**Written request**: Print everything from the line containing "Where should I" down to the end of the rows, leaving out the pictures.

-- BEGIN Task data --

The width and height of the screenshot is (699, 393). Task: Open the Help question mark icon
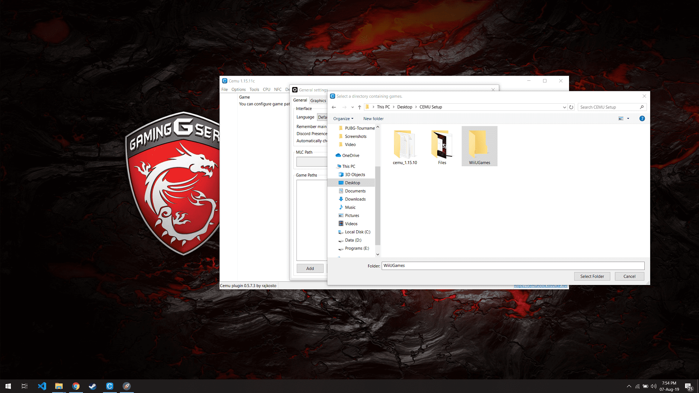pyautogui.click(x=642, y=119)
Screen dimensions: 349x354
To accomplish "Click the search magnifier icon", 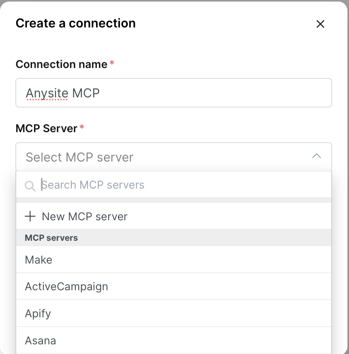I will tap(30, 186).
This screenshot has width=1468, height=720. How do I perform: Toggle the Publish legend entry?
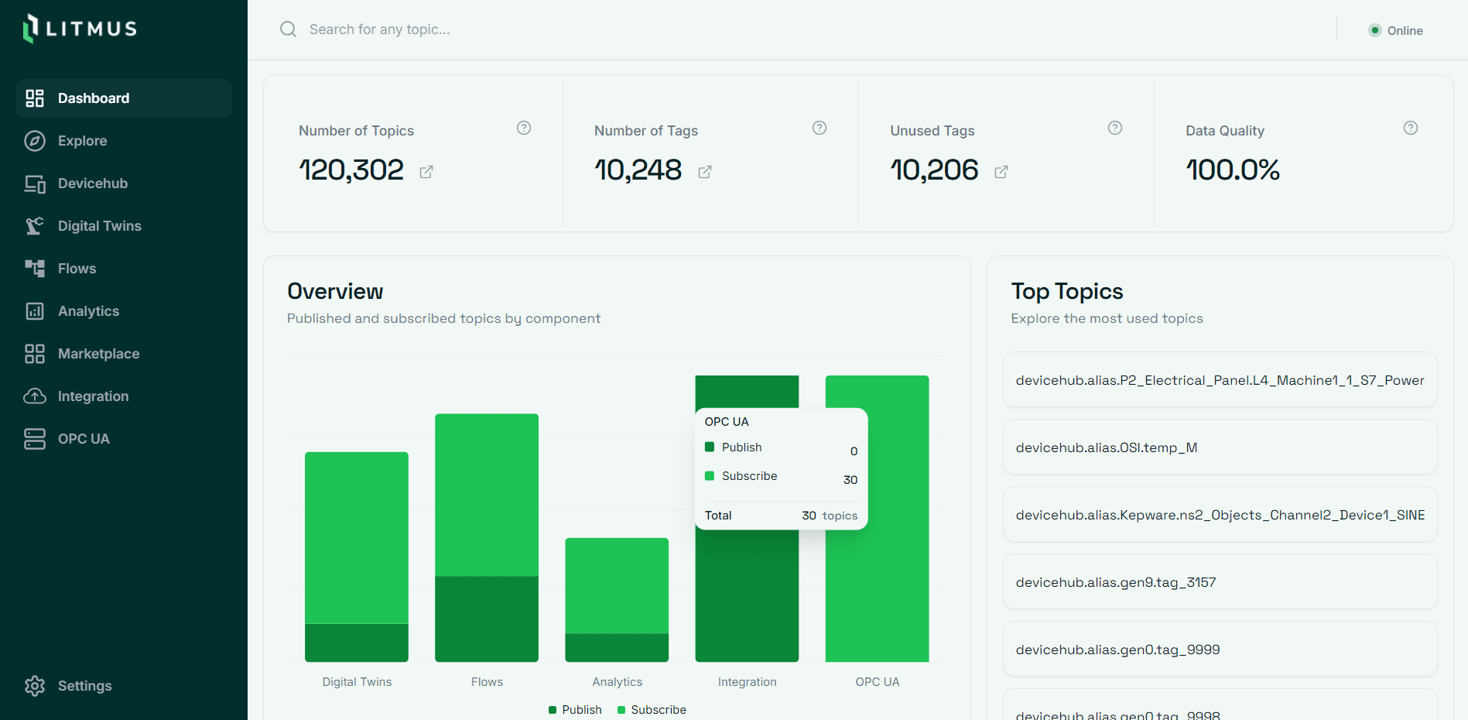click(x=574, y=709)
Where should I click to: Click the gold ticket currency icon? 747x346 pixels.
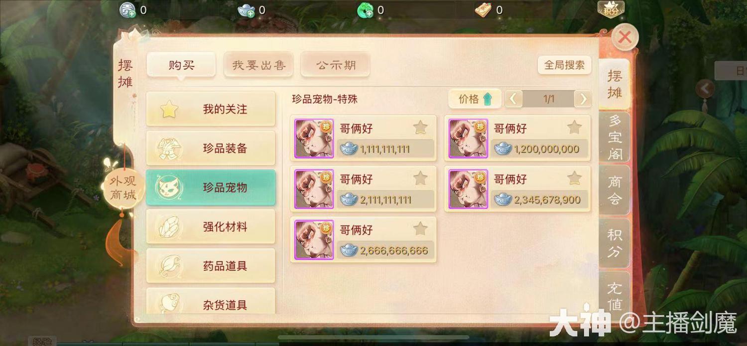pyautogui.click(x=483, y=10)
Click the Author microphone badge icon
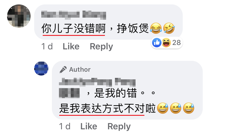 pos(63,69)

-- END Task data --

**Output of the task**:
Where should I click to: Click the gold ticket currency icon? 747x346 pixels.
pyautogui.click(x=483, y=10)
Click the Author microphone badge icon
 pos(63,69)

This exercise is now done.